У посетителя было немного дряблое лицо с болезненными отёками под глазами и множеством пигментных пятен на явно проступающей плеши. Из ушей и носа торчали седые волоски. И хотя было не жарко, он изредка обмахивался шляпой. Он заказал «какое-нибудь хорошее, не пшеничное» пиво и сказал, что ждёт приятеля – еду закажет попозже. Его английский был очевидно не родным, но весьма уверенным. Он не подбирал слов, строил предложения правильно, но говорил с явным славянским акцентом. Сидящий достал из кармана куртки старый, ещё кнопочный мобильный телефон, положил его рядом на столе и бросил взгляд на наручные часы. Я тем временем посоветовала Руди принести Pilsener.

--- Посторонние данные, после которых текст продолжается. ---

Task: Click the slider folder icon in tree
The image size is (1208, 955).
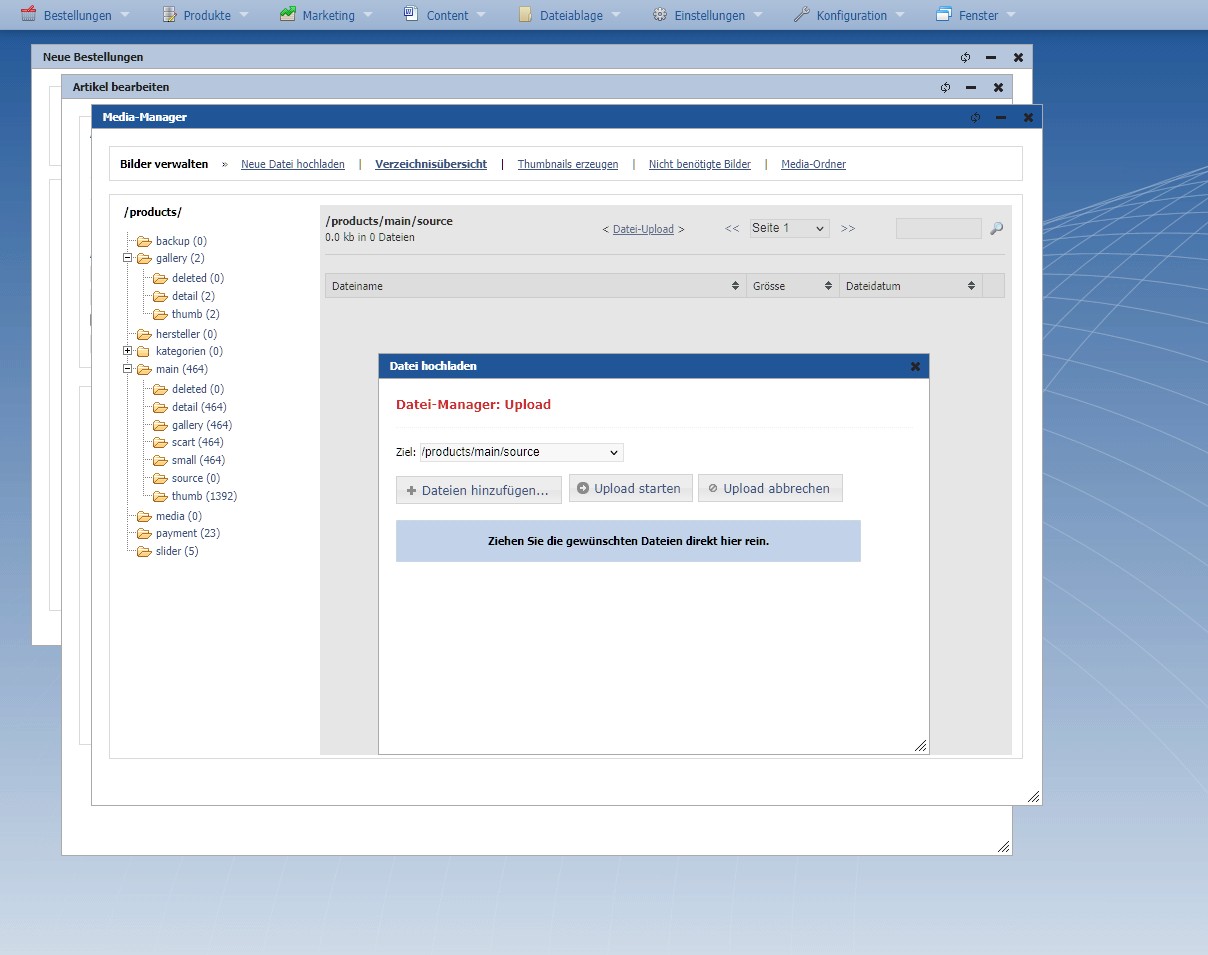Action: (144, 552)
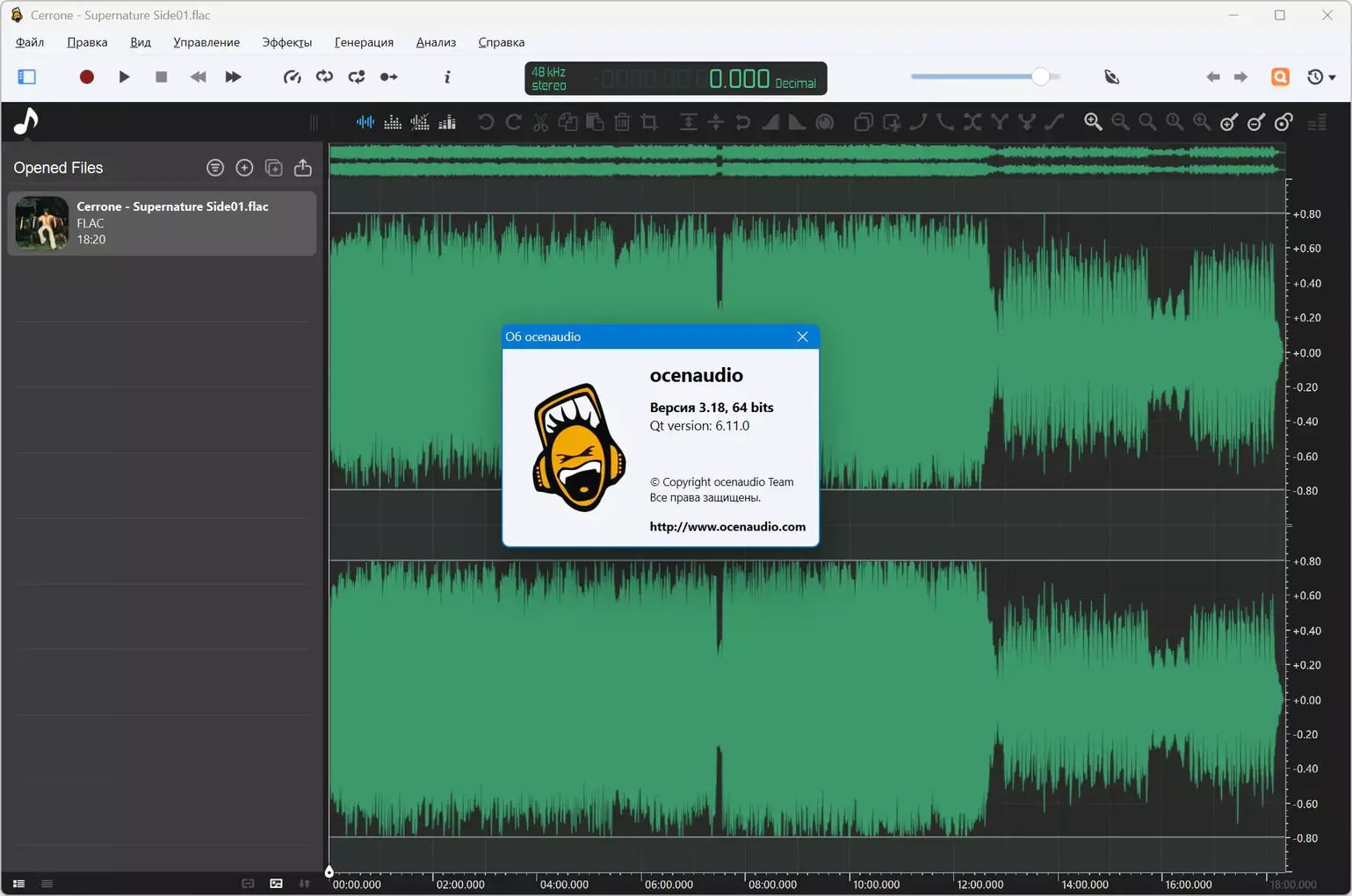Select the waveform view icon
The image size is (1352, 896).
point(365,122)
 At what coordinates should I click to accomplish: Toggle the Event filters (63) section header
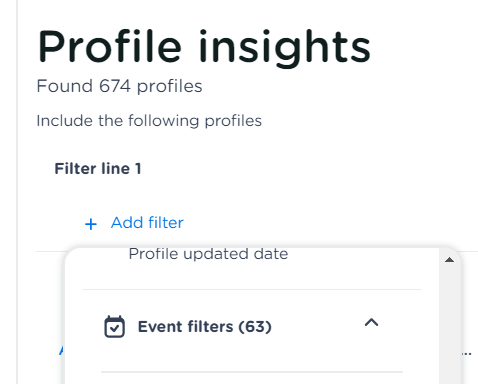241,327
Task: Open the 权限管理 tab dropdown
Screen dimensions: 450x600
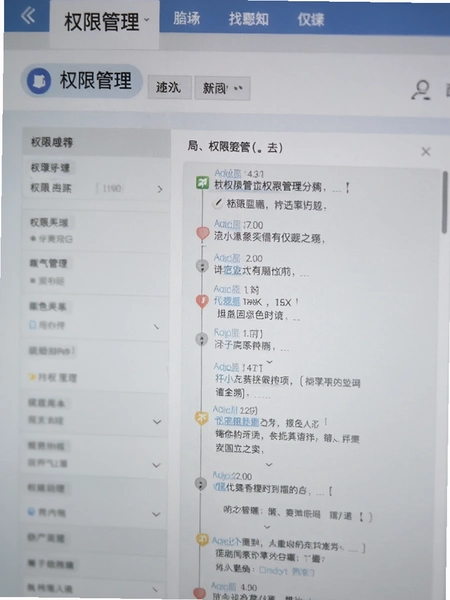Action: 147,20
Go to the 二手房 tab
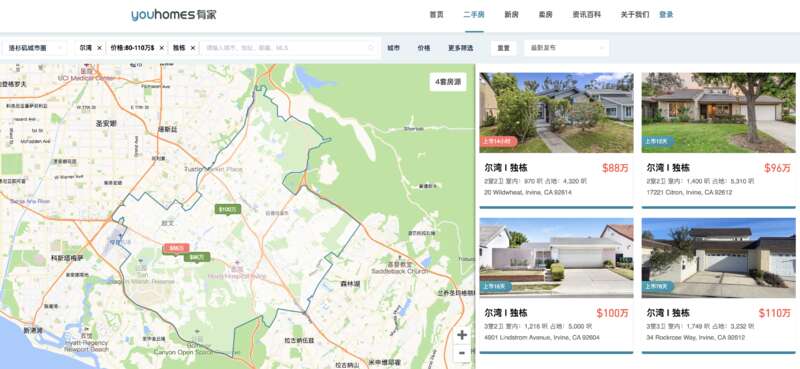 click(x=474, y=15)
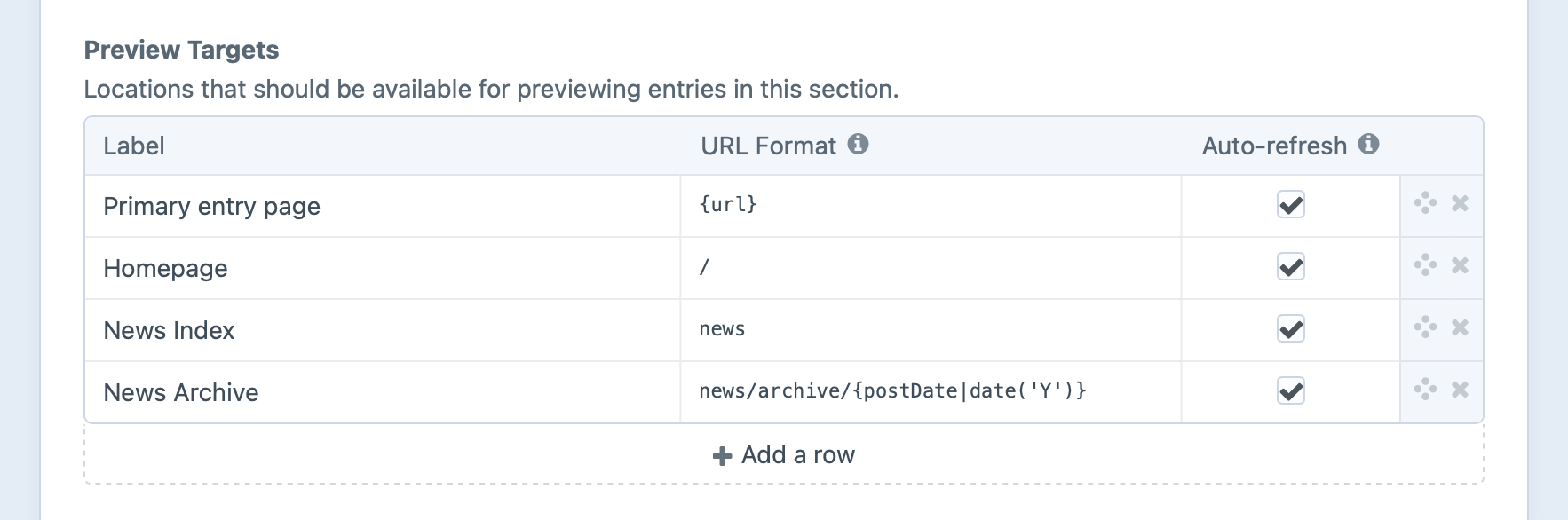Remove the Primary entry page row via X icon
The width and height of the screenshot is (1568, 520).
1460,205
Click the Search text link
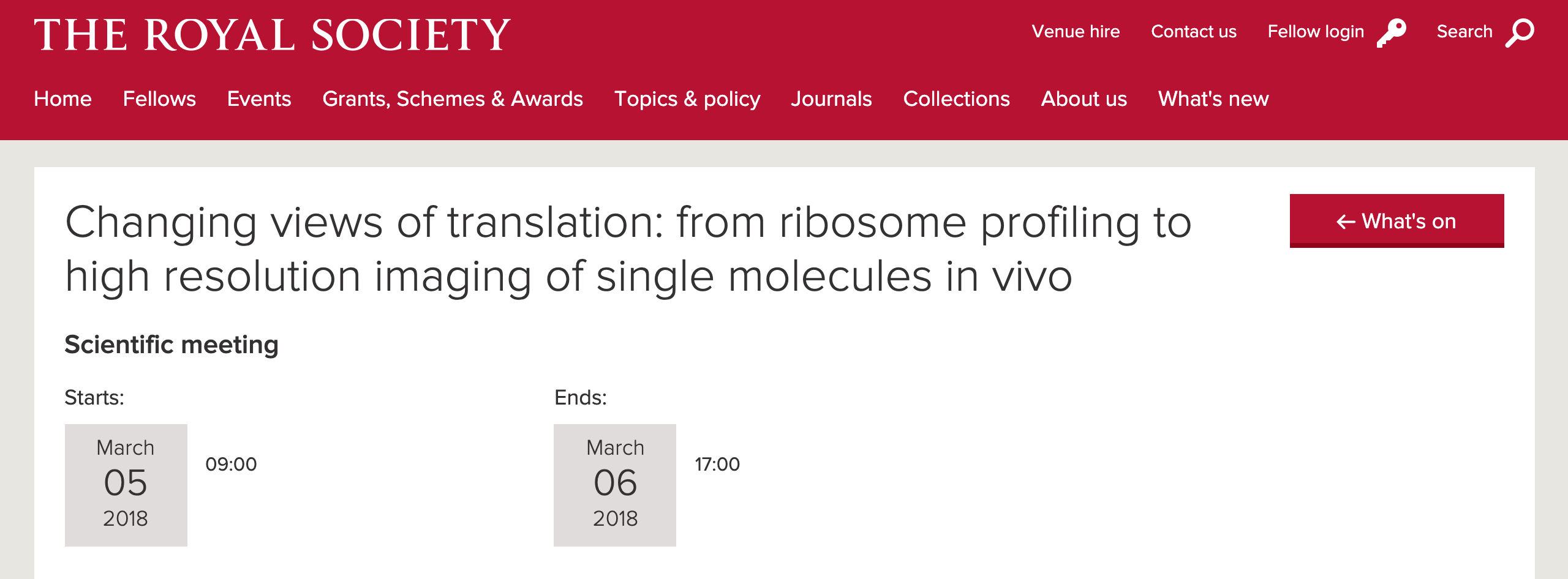Screen dimensions: 1568x579 [x=1464, y=32]
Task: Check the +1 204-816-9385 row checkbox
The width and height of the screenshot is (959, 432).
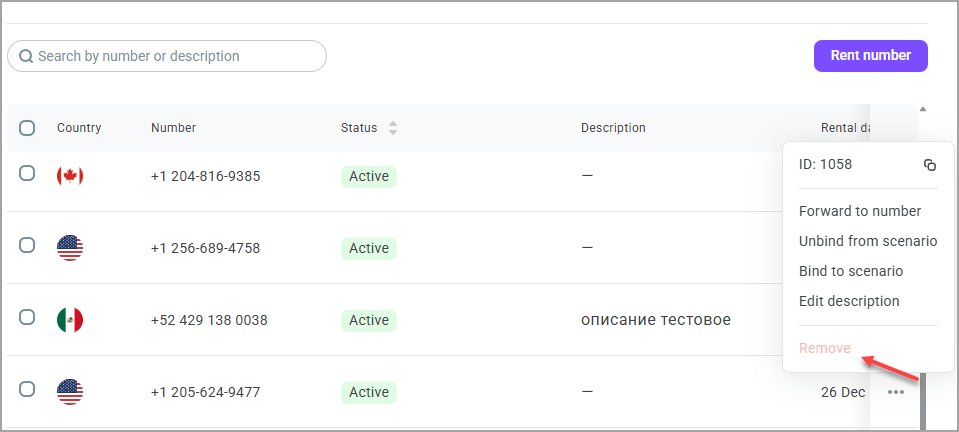Action: pyautogui.click(x=27, y=173)
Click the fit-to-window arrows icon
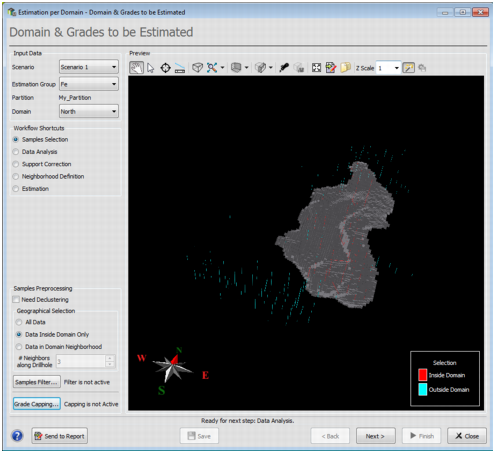Image resolution: width=496 pixels, height=454 pixels. [x=316, y=68]
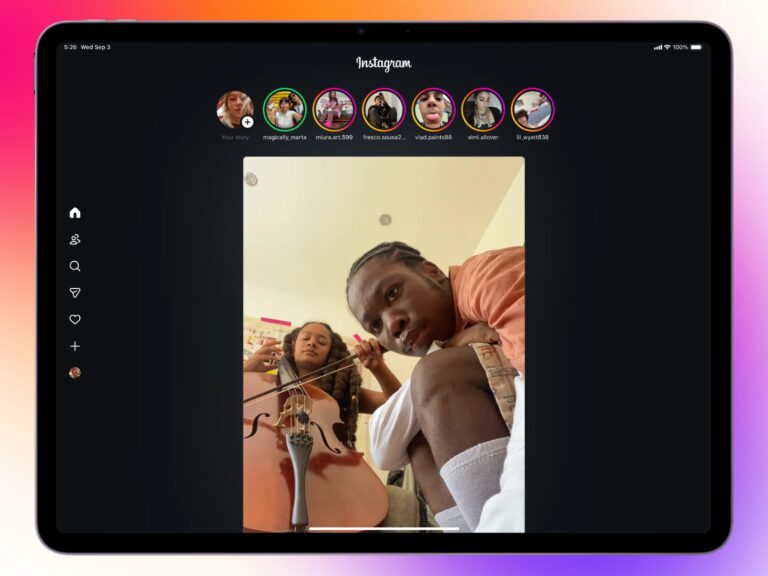View magically_marta's story

(285, 110)
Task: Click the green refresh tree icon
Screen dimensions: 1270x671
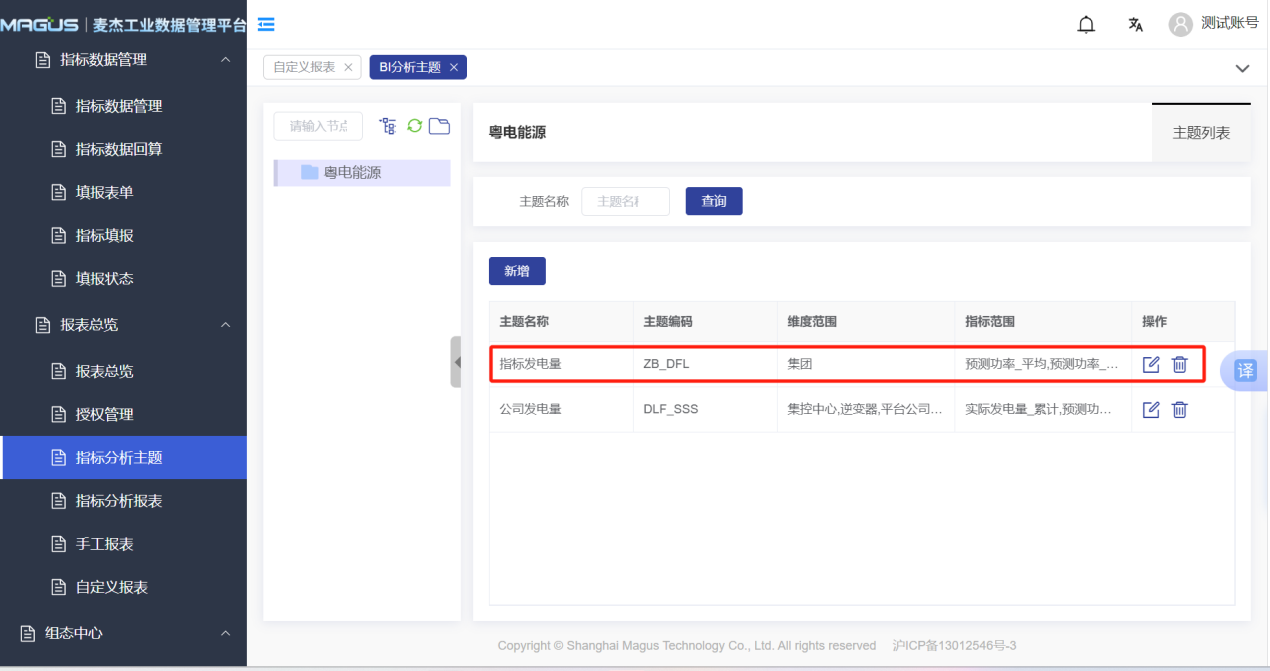Action: 414,126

Кстати, о часах. Раньше я чуть ли не в первую очередь обращала внимание на этот важный атрибут посетителя. Раньше – до «мобильной» эры, а я ещё застала это время, часы мне сразу говорили об уровне. Теперь всё резко поменялось. Даже богатые бюргеры и тем более европейские бизнесмены предпочитают механическим Maurice Lacroix электронные часы со множеством функций. А у нашего гостя оказался Jaguar, и не какая-нибудь подделка, а золотой с черным циферблатом швейцарский оригинал тысяч за пятнадцать евро, не меньше. Я и в этом научилась разбираться. Не бог весть какая цена, конечно. Швайнштайгер, хвастаюсь, он у нас тоже бывал (вы бы слышали, как вздохнула в этот момент Lila Sosse), носит, к примеру, Cartier за полмиллиона евро. Разница есть, но для людей подобного вида это всё равно совсем не характерная деталь.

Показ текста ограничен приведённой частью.